Each element of `text` is a single article. Here's the first 100 characters from the first document.

In [None]:
print(text.take(1)[0][:100])

The API is the same as with scikit-learn. You instantiate the estimator, and pass the data to `fit` or `fit_transform`.
Only in this case the data is a `dask.bag.Bag` or `dask.dataframe.Series`.
Transfomration, once we actually compute the result, happens in parallel and returns a dask Array.

In [None]:
vect = dask_ml.feature_extraction.text.HashingVectorizer()
X = vect.fit_transform(text)
X

Each block of the dask array contains a scipy sparse matrix.

In [None]:
X.blocks[0].compute()

SciPy sparse matrics don't meet the full ndarray interface, so while you can *store* them in a Dask Array, many operations on a Dask Array composed of SciPy sparse matricies will fail.

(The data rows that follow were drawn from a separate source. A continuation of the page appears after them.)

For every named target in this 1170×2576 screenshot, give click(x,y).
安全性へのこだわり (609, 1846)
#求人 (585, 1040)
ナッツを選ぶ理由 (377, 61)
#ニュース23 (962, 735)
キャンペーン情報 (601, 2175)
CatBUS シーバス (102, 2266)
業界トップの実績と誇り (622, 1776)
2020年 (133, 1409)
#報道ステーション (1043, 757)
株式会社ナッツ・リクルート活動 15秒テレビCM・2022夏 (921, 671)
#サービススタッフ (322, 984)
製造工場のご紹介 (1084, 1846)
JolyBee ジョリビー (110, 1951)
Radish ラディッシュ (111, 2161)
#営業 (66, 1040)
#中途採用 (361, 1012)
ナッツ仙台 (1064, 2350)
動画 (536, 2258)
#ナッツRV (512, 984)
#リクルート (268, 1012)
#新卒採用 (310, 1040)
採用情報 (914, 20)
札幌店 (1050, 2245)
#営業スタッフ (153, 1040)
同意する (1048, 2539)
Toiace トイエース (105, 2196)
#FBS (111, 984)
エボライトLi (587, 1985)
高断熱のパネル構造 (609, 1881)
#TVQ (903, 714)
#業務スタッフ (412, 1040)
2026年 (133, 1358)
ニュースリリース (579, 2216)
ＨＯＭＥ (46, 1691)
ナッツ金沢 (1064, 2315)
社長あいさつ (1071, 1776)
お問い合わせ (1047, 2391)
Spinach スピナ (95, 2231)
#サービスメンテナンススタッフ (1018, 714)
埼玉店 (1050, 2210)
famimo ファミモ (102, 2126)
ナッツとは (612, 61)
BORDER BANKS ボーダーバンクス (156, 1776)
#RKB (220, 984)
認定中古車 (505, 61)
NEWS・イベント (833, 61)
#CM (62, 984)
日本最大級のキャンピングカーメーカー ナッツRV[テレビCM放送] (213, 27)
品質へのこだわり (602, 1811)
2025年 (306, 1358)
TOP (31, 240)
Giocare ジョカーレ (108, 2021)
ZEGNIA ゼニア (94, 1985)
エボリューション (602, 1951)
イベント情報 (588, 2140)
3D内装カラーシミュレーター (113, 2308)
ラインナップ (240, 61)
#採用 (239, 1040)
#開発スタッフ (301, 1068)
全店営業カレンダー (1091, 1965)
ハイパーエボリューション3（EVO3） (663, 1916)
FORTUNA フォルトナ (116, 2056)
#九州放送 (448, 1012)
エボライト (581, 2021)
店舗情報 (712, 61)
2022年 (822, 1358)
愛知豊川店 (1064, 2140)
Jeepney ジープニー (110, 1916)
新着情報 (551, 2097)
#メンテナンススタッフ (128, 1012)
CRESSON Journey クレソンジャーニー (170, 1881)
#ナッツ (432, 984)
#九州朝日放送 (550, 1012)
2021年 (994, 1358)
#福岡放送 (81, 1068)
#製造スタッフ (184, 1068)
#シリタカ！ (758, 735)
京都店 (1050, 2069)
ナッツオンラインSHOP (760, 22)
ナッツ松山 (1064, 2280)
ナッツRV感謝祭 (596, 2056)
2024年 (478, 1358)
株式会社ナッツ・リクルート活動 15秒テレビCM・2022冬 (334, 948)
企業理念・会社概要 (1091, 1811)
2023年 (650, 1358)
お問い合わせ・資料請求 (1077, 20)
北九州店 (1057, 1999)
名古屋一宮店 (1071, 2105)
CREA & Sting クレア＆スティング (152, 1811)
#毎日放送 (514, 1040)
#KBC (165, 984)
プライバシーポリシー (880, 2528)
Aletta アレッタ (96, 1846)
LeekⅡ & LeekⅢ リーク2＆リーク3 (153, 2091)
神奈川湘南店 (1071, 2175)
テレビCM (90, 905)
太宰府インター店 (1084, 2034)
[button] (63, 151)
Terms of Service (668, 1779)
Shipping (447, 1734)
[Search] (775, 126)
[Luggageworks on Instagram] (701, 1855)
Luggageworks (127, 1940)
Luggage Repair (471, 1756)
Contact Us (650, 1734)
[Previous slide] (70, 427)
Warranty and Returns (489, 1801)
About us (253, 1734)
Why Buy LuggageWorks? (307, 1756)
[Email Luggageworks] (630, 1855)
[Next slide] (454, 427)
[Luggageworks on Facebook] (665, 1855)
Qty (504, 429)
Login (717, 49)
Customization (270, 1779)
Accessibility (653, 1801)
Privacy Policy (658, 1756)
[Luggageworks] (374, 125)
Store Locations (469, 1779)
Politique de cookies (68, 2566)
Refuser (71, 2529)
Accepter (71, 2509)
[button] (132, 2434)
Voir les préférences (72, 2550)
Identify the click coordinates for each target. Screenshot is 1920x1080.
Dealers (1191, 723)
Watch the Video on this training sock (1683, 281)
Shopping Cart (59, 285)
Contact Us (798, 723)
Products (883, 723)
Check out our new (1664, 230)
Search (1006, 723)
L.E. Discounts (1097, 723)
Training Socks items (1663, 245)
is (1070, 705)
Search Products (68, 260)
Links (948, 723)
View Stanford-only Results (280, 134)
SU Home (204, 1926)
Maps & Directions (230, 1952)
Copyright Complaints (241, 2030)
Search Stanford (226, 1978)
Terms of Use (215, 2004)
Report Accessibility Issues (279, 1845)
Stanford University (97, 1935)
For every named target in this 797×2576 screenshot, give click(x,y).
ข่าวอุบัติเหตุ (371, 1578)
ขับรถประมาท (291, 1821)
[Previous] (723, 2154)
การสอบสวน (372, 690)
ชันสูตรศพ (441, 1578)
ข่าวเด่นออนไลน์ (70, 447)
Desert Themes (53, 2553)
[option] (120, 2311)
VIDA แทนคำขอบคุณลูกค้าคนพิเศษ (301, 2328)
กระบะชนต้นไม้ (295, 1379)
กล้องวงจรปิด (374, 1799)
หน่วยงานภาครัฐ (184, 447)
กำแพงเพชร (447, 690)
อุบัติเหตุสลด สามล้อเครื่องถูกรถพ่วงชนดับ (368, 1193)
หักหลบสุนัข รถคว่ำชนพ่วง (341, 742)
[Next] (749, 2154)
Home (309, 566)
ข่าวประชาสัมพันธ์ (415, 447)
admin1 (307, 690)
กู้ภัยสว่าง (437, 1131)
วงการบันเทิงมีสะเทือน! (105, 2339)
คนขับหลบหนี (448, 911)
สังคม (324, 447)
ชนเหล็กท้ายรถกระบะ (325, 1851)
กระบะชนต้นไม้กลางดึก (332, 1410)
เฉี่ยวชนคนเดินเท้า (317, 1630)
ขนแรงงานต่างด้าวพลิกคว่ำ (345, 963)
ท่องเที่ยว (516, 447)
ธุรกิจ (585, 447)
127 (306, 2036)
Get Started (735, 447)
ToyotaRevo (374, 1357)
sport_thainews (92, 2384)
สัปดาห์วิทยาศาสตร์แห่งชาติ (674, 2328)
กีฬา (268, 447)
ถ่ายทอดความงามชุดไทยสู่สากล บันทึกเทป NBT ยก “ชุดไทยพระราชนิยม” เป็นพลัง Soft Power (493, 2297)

The [`sparse`](http://sparse.pydata.org/en/latest/) project implements an n-dimensional sparse array conforms to NumPy's ndarray interface.

In this case, we'll convert it to a a sparse COO array, and then call `compute`, materializing the result as a single `COO` array. For this dataset, that's only about 24 MB. For large datasets, you would want to continue processing the data as a Dask array.

Watch the distributed dashboard during this part. Notice that the data loading and transformation happen in parallel.

In [None]:
import sparse

X.map_blocks(sparse.COO.from_scipy_sparse, dtype=X.dtype).compute()